The task:
Please copy the last part of the entries exactly: the line that has "Task: Click the refresh" and every line up to and including the end, nothing more.

Exercise inputs:
************

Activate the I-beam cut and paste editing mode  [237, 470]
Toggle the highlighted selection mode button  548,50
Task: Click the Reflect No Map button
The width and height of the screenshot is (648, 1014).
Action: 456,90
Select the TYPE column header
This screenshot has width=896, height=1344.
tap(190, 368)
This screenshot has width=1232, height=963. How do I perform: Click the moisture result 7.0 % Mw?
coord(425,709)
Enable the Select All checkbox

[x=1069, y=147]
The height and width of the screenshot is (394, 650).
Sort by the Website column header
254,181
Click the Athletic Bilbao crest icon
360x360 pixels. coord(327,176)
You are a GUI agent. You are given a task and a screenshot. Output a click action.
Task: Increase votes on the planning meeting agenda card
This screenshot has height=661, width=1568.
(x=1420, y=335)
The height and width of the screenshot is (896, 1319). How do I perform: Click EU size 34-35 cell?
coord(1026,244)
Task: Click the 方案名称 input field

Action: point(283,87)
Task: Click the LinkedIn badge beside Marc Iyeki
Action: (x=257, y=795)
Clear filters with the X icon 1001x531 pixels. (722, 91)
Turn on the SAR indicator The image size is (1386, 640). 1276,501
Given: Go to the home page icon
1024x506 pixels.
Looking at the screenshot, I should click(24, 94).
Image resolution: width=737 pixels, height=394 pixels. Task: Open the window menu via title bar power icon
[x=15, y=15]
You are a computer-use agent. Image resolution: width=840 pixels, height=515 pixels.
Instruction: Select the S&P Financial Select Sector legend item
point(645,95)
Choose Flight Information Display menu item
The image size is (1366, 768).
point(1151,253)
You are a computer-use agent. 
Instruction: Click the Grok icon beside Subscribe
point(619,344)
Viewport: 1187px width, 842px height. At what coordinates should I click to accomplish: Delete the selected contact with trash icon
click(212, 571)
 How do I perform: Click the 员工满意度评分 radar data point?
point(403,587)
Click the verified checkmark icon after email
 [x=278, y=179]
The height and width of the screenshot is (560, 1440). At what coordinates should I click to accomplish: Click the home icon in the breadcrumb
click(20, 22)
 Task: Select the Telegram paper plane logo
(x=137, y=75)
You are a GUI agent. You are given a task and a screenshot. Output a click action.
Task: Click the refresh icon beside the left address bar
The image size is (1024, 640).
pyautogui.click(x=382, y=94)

************

Answer space:
Task: Click the refresh icon beside the left address bar
The image size is (1024, 640).
pyautogui.click(x=382, y=94)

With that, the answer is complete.